Identifying High Profit Movies

If I was a movie studio looking to fund some movie projects, would I be better off funding smaller low-budget films instead? Or am I still better off trying to go for the next Avatar?

It’s no secret the Hollywood movie industry is driven by blockbuster hits. It’s getting to the point where people are predicting doom and gloom over inflating movie budgets, especially since the recent wave of summer blockbusters with “disappointing” box office performance. It’s easy to see why Hollywood is so fixated on the summer blockbuster if you look at scatter plot of box office revenue versus movie budget for the past decade of movies:

blockbuster scatter

The dotted line is the break-even point for the movie industry, which is generally accepted as twice it’s production budget. Obviously the biggest hits of recent years like The Avengers and Avatar bring billions in revenue, but I wondered just how many of these movies are languishing below that break even line.

probability breakeven

Not looking good. Only a little over 50% of movies in the past decade (2002 to 2013) made enough revenue to cover their production expenses. Movie studios can’t afford to continuously lose money on huge expensive blockbuster projects, so I began to wonder if it was possible to identify a less-risky population of movies. If we separate out the “risky” high budget movies from the lower budget movies (<$10 million), the picture still doesn’t improve much:

Movies with a production budget under $10 million are only about 6% more likely to reach that break even point.
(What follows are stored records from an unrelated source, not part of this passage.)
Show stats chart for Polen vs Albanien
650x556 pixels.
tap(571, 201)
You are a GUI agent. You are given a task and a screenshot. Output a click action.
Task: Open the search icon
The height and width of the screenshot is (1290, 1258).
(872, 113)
I also wondered if genre had an effect on movie success. Plotting average movie revenue and budget for each movie genre in the two groups paints a very interesting picture:


Not surprisingly, the Action and Adventure genres have the highest average revenue among the high budget movies. They also have the highest average budgets as well. Among the low budget movies, Horror and Romantic Comedy immediately jump out as having amazing revenue returns. Another way of looking at the same data would be to plot average and median profitability (as defined by the break even line):


Here, profit ratio is defined as the revenue divided by budget after subtracting off twice budget. On average, low-budget horror movies are by far the highest profiting movies when normalized by production budget. If we look at the median values to avoid the effects of blockbuster hits that might skew the average value, low-budget horror is still one of the top performing genres (second only to concert). These charts also show some very risky categories, such as high-budget documentary and westerns, which generally don’t return your production investment.
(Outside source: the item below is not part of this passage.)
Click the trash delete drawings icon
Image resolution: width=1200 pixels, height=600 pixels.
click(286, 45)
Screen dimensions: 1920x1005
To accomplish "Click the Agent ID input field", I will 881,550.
As an exercise in linear regression, I fit a Ridge Regression model in scikit-learn to the low-budget movie data using budget and several categorical features (movie rating, critic/audience scores, and genre):


With a model R2 score of 0.34878, the fit isn’t the greatest so I would hesitate to use this model for predicting movie success. However looking at the coefficient values we can see some interesting correlations. A higher coefficient value means that according to the model, that feature correlates positively with movie revenue. Once again we have the Horror genre correlating well with revenue, but we also see the R-rating jump out as well.

I wasn’t the only person having difficulty with building a predictive model. Other people in Metis Data Science were also sharing about how we had problems building an accurate predictor for movie success with the data we had. Others had tried things ranging from genre combinations to different release windows during the year.
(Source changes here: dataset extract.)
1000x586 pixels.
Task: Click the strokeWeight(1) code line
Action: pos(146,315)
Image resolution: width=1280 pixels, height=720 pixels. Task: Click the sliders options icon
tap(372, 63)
If we look closer at the low-budget end of the box office scatter plot, we can see that the horror genre just dominates the space. With few exceptions, all the hits in this space are horror films.

So what are the main takeaways?

  • Building a linear predictor for movie success isn’t always clear cut. I suspect a linear model just isn’t a good fit for skewed data like movie revenue where we have certain outliers that are just far better performers than everyone else.
  • Low-budget horror movies are extremely profitable. They don’t return as much raw revenue as something like Avatar, but being cheap to make means you can always churn out more sequels or try again if you don’t succeed.
  • Majority of the successful horror movies are R-rated, so if you’re going that route you want to make sure to include the gore in your film.
Written on November 4, 2014